Василий Головнин - Записки капитана флота
99
Это был не тот лекарь, который совершил с нами путешествие из Кронштадта, он из-за болезни отправлен был в Петербург.
100
На сей шлюпке было шестнадцать отборных японских гребцов, в числе коих большая половина находилась известных и богатых купцов, как мне сказывал о том Кахи. Они приняли на себя труд сей для удовлетворения своему любопытству, чтобы ближе посмотреть на нас. Гребля их отлична от европейской: весел они не закидывали вперед, как обыкновенно у нас делается, но по направлению почти судна повертывали оными сверху вниз и обратно и давали судну скорость в ходе, равную нашей гребле.
101
Этот чиновник оказался, как после с ним познакомились, переводчиком, обучившимся у господина Головнина русскому языку.
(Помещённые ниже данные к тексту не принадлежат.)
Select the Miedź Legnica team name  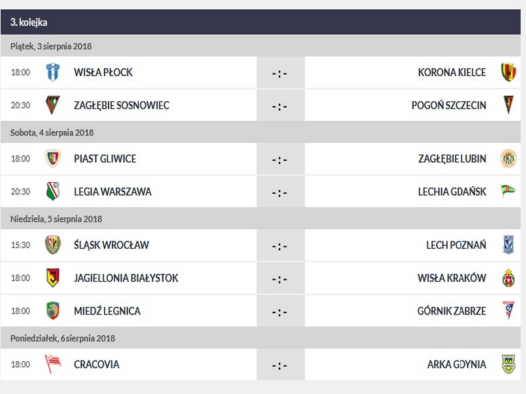pyautogui.click(x=107, y=311)
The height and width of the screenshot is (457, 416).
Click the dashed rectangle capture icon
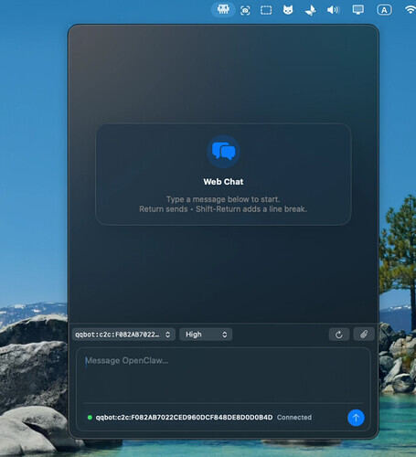[x=266, y=11]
Имя его Мураками-Теске.
102
Должно заметить, что сие обыкновение не без исключения: у князя Синдайского салюты в обыкновении, и он всегда отъезжает из своего княжества и возвращается при пушечной пальбе.
103
Надобно знать, что Кахи в числе японских чиновников находился также в доме при нашем свидании, но в половине еще разговора, подойдя ко мне, сказал: «Господин начальник, я нездоров, извини меня» и, откланявшись, оставил нас и более уже не возвращался. При сем случае и съехавшие со мною для свидания со своими товарищами матросы, все еще сомневавшиеся в искренности японцев, испугались, увидев выходящего из дома одного Кахи, который, проходя мимо них, сказал: «Прощай». Из этого они заключили было, что меня, наверно, захватили.
104
Здесь Кахи разумел известный Диогенов фонарь, о коем я ему в Камчатке между прочими анекдотами рассказывал, доставляя ему тем величайшее удовольствие; особенно пленяли его примеры благородства и великости души, подобные поступку знаменитого Долгорукого, изорвавшего указ Петра Великого. Кахи по выслушании такого анекдота всегда поднимал руки в знак почитания на голову, произнося с особенным душевным движением: «Оки, оки!» (т. е. «Великий!) и потом, прижимая их к сердцу, говорил: «Кусыри!» (т. е. «Лекарство!»). Сим словом он называл всякую особо ему нравящуюся пищу, чтоб в высшей степени похвалить ее.
105
Забавный старик Каху хотя много восхищался нравственною моею, как он называл, пищею с похвалою «Кусыри!», но не менее того любил, чтоб и настоящая пища была для него «кусыри».
106
Они состояли из фарфоровых с живописью ваз, мраморных столовых досок и разного сорта хрустальной посуды.
107
Образ нашего житья ему весьма нравился, и хотя он не мог сидеть с нами за одним столом по причине, как известно, противной японскому вкусу нашей мясной пищи, но он приноравливал иметь свой обед в одно время с нашим, чай же всегда пил вместе со мною и большею частью без сахару; затем после ел оный вместо конфет целыми кусками.
108
При сем случае капитан Головнин подарил мне достопамятную свою саблю, которую во время его плена любопытствовал видеть японский император. Сей драгоценный для меня памятник по чувствам моим всегда почитаться будет истинною для меня наградою. Г-н Головнин также в память своего избавления подарил всем офицерам шлюпа зрительные свои трубы, астрономические инструменты и пистолеты; при сем не могу я умолчать о благодарности, изъявленной им нижним чинам. Из денег, вырученных за проданное в Охотске с аукциона после взятия в плен его имущество, дал он старшим унтер-офицерам по 100 рублей, младшим – по 75 рублей, а рядовым – по 25 рублей; матросам же, бывшим с ним в плену, – по 500 рублей, а сверх того Макарову, который оказал ему в плену известные уже читателю услуги, назначил получать ежегодно полное количество морского провианта, какое сле дует по регламенту матросу на кораблях, из деревни его в Рязанской губернии, близ которой находится родина Макарова. Курильцу Алексею г-н Головнин подарил плотничных инструментов, винтовку, пороху, свинцу и табаку на 250 рублей.